The Court had to determine whether the limitation of political rights was directly linked to the purpose which the Amendment Act sought to achieve, which is to depoliticise and professionalise local government, and improve service delivery. After assessing the facts and relevant legal provisions, the Court decided that the blanket limitation of political rights for all municipal staff was not justified as it could not be linked to the intended purpose. The Court stated the Minister and SALGA failed to provide the necessary evidence in support of their submissions that there was in deed a relationship between the limitation and the intended purpose. However, the Court ruled that the limitation of political rights is justifiable for senior municipal managers, as they exercise decision making power. The Court, thus, declared the blanket limitation of political rights for all municipal staff unconstitutional and invalid.
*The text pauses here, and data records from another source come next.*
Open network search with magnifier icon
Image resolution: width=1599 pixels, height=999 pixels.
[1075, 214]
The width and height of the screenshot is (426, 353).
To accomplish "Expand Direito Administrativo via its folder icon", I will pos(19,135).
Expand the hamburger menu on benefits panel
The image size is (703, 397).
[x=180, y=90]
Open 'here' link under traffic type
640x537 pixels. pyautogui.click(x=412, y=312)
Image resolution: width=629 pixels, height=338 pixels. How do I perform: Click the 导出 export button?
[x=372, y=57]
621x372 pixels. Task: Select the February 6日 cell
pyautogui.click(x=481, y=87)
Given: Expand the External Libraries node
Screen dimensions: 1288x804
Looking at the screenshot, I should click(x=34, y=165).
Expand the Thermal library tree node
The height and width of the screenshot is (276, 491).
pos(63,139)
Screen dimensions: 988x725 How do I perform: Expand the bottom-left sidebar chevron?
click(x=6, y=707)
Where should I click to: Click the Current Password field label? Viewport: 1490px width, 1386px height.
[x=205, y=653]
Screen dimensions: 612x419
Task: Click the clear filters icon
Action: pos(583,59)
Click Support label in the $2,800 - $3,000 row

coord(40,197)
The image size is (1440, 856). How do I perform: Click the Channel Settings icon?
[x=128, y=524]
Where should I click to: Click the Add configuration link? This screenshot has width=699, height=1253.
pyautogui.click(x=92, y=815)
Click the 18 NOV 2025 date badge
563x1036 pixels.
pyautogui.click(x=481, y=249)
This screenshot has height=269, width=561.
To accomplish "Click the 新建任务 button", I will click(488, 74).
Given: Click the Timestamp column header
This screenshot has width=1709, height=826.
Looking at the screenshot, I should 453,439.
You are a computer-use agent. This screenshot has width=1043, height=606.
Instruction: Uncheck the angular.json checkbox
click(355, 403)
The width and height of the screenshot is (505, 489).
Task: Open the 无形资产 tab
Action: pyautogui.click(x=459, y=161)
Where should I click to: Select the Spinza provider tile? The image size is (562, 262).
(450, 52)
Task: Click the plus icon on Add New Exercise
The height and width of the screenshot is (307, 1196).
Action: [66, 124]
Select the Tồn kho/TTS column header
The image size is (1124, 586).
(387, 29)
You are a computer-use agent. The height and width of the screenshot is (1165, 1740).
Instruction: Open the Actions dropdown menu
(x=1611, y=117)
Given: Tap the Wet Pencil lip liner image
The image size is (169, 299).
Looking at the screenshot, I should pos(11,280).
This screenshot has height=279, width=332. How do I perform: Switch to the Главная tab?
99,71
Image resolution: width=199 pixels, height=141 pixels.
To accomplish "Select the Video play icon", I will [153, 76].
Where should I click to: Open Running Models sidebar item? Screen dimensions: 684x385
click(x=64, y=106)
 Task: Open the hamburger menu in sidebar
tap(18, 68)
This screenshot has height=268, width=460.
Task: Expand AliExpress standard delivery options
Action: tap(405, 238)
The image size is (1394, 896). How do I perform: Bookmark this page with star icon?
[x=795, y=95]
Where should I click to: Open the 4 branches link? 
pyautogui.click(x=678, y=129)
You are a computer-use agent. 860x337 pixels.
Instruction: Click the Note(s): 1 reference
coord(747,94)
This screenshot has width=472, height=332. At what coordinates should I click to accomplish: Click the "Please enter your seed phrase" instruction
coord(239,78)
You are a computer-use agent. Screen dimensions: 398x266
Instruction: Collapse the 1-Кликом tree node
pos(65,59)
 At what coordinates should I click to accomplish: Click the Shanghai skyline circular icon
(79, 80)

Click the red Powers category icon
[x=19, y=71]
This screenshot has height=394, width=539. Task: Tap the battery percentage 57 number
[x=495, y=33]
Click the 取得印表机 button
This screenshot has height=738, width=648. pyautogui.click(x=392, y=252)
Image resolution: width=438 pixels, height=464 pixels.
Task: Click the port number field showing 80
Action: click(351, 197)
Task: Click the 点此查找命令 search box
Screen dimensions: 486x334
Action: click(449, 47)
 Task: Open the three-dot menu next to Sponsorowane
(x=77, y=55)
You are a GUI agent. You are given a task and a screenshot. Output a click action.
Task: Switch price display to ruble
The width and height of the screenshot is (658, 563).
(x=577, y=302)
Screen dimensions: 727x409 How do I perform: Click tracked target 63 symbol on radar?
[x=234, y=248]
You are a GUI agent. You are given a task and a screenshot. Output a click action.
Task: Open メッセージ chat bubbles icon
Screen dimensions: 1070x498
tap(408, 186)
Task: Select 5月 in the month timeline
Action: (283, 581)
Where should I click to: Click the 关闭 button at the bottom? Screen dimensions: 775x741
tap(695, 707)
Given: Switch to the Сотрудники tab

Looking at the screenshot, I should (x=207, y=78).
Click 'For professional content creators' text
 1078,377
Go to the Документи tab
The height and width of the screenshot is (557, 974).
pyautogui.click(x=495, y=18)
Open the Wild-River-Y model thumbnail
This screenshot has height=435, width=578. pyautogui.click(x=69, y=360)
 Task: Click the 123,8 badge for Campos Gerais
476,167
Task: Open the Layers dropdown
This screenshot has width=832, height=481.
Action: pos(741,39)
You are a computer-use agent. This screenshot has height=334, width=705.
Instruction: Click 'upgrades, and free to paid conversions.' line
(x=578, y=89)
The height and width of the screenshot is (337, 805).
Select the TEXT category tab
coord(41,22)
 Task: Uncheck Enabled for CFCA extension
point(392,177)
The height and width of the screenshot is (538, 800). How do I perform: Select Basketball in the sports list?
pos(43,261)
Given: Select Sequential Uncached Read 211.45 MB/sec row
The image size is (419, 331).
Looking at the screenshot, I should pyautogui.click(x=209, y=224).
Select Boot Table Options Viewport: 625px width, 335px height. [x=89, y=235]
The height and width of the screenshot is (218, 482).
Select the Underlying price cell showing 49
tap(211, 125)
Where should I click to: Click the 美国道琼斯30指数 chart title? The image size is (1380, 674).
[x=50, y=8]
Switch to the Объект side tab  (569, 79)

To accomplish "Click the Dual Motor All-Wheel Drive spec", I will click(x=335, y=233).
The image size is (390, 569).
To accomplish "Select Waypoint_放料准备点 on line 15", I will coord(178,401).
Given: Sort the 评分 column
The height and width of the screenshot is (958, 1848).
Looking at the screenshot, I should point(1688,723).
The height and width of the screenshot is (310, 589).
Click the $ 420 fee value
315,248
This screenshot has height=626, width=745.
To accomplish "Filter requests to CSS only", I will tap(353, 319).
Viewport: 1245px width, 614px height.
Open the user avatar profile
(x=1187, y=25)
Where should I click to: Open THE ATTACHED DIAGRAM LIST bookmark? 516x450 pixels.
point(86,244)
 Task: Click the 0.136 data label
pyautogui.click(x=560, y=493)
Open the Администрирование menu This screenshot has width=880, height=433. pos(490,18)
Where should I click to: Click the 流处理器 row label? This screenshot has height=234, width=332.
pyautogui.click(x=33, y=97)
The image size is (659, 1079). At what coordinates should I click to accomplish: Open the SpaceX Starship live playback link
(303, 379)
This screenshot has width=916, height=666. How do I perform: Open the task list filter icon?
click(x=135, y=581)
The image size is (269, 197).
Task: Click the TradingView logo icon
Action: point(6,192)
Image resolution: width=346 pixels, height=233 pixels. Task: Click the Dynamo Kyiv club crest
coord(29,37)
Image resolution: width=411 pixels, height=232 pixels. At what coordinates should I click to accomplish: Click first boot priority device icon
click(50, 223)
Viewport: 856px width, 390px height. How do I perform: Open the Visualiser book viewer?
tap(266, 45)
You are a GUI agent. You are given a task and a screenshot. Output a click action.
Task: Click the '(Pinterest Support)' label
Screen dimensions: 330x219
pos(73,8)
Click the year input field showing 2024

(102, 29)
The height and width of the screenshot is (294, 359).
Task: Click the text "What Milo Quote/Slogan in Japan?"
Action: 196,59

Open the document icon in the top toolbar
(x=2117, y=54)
To remedy this defect, the Court directed that the word “staff member” in section 71B be replaced with the phrases “municipal manager and manager directly accountable to the municipal manager’ so that this provision could bind only senior municipal managers. Given that this an order of invalidity, it must be confirmed by the Constitutional Court before it can be implemented.

With this judgment the debate around limiting political rights of municipal officials is far from being settled. Given the challenges facing the local government sector, it is difficult to fault the government and SALGA for pushing for the extension of the limitation of political rights to all municipal employees. As stated above, many of the challenges being experienced in local government can be linked to political interference in municipal administration. It maybe artificial to suggest that staff below the senior management don’t take decisions because some of them do especially in large cities. In addition, it isa not only about whether a staff member takes decisions or not but also about the extent of influence that a municipal official has on those that takes decisions.

The Court was not convinced by the evidence submitted by SALGA in its call for a blanket ban. The Dullah Omar Institute conducted research on this topic back in 2009 which SALGA and other stakeholders are encouraged to consider. In the end, the Court is of the view that the ban should be limited to senior managers, as provided by the 2011 Amendment Act, as they exercise the most significant decision-making powers. As for the rest of the staff, any unregulated interference, political or otherwise, should be dealt with using the usual disciplinary processes, in terms of the Code of Conduct for Staff. The Bulletin will monitor this case and provide an update once it has been decided by the Constitutional Court.